Du sollst doch hereinkommen zur Mutter,“ bat es, ihn am Rock fassend. Und der Mann starrte das Kind an und ging hinter ihm her in das kleine Haus. Er hatte an seinen Buben denken müssen.

Als er wieder hinaustrat, schlug er den kürzesten Weg nach Hause ein. Das Kind! Ja freilich, das arme Kind! Und es stieg ihm feucht in den Augen auf.

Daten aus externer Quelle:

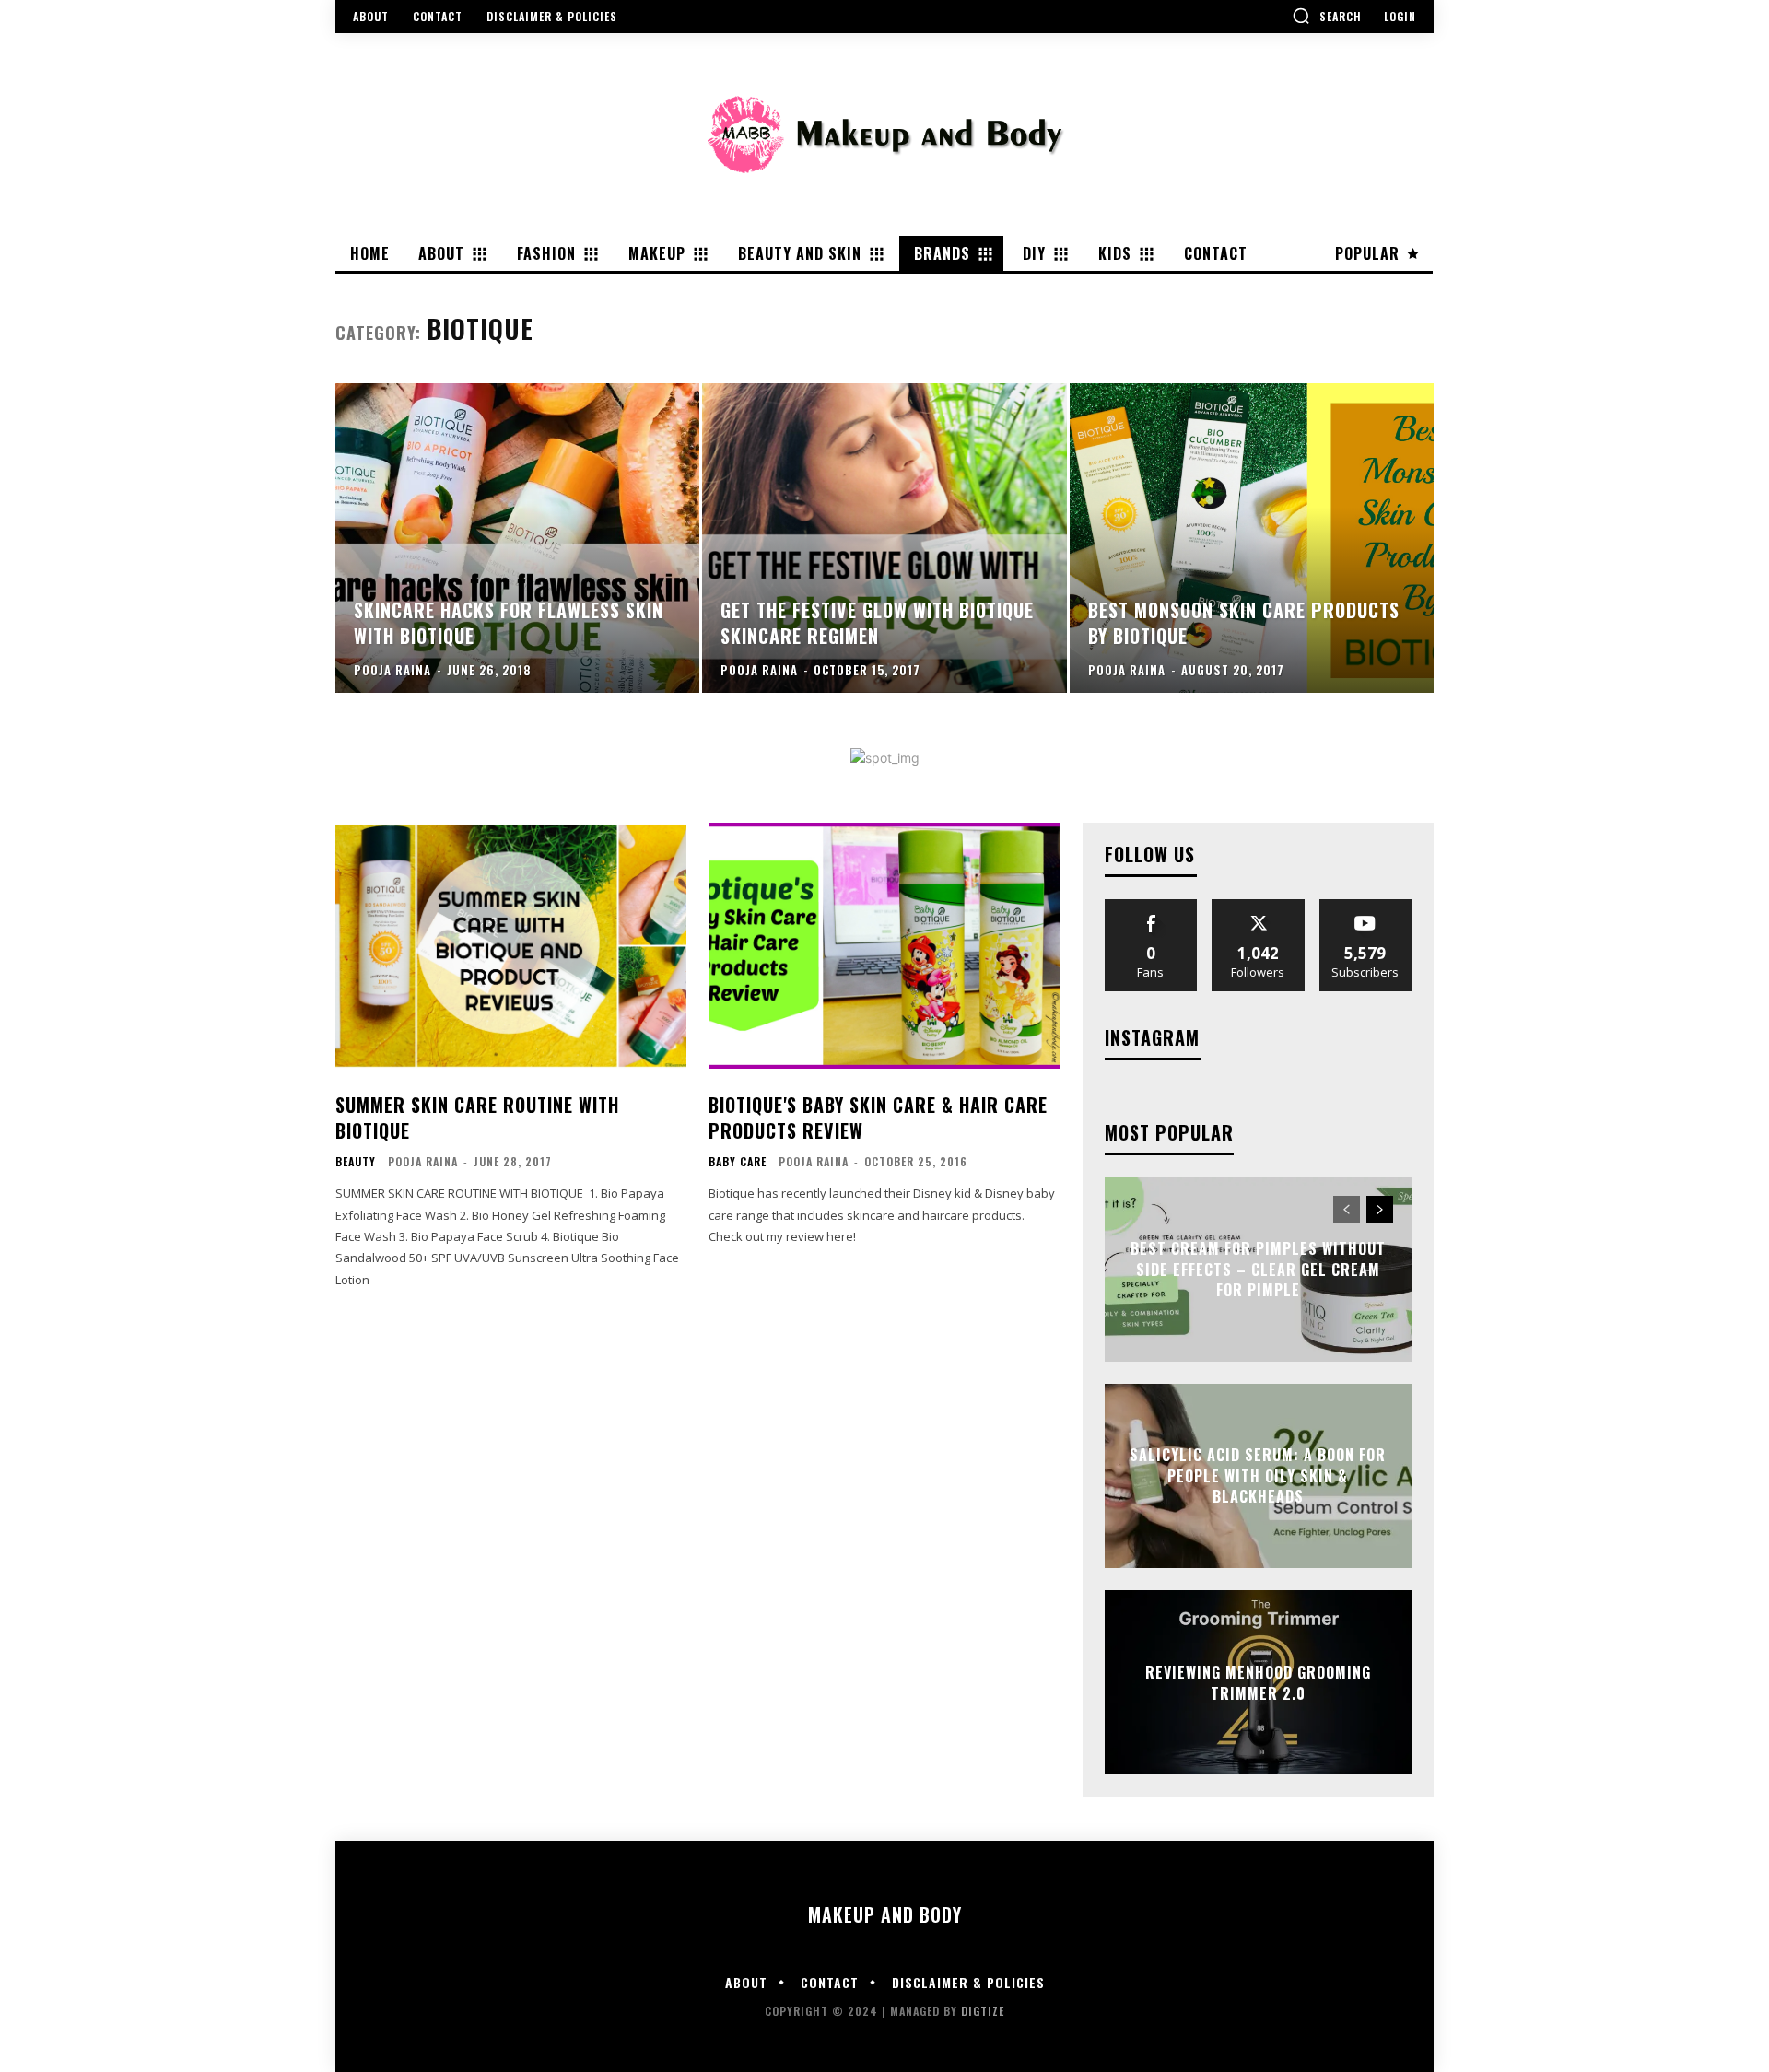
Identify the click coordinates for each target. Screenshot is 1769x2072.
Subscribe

Er befand sich in kürzester Frist wieder in der Stadt, und wäre er nicht von seinen eigenen Gedanken so hingenommen gewesen, er würde bemerkt haben, daß ihn die Leute groß anstarrten und daß die Frauen in den kleinen Bürgerhäusern klirrend die Fenster hinter ihm aufrissen. – Aus einem Fischerhause am Rhein trat ein alter Mann heraus. Er triefte vor Nässe und sein weißes Haar war ohne Bedeckung. Als er des Doktors ansichtig ward, stand er erst verlegen still, dann kam er näher.

„Herr Doktor,“ sagte er stockend, „ich glaube, daheim werden Sie erwartet.“

„Ich? Bei mir zu Hause?“

„Ja, Herr Doktor; man hat Sie überall gesucht, weil – aber erschrecken Sie nicht, Herr Doktor, ich mein’, es ist eines von Ihren Leuten krank geworden.“

Der Doktor griff mechanisch an den Hut und eilte heimwärts, eine tödliche Angst im Herzen. Da hörte er, wie eine alte Frau sagte. „O Gott! Ich möchte der auch nicht sein, der ihm das verkünden muß!“ – Was war geschehen? Hatte Therese . . .?

In wenigen Sekunden hatte er sein Haus erreicht. Wohin sich wenden? Von der Hinterthüre her zogen sich nasse Spuren über die Treppe in den ersten Stock. Also droben . . .

An der Mündung der Treppe stand sein Schwiegervater. Der alte Mann faßte krampfhaft den Arm des Heraufstürmenden. Man sah, er wollte sprechen, aber er konnte nicht; die Thränen rannen ihm über die Wangen. „Im Salon,“ stieß er endlich hervor und winkte mit der Hand. „Geh’ nicht zu hart mit ihr ins Gericht, sie ist gräßlich bestraft.“

Inmitten des reichen, blau dekorierten Gemaches hatte man das Bett des Kindes hingestellt, daneben einen Tisch mit Kissen und Tüchern. Der Mann schwankte plötzlich und stützte sich stöhnend auf das Gitter des Bettchens.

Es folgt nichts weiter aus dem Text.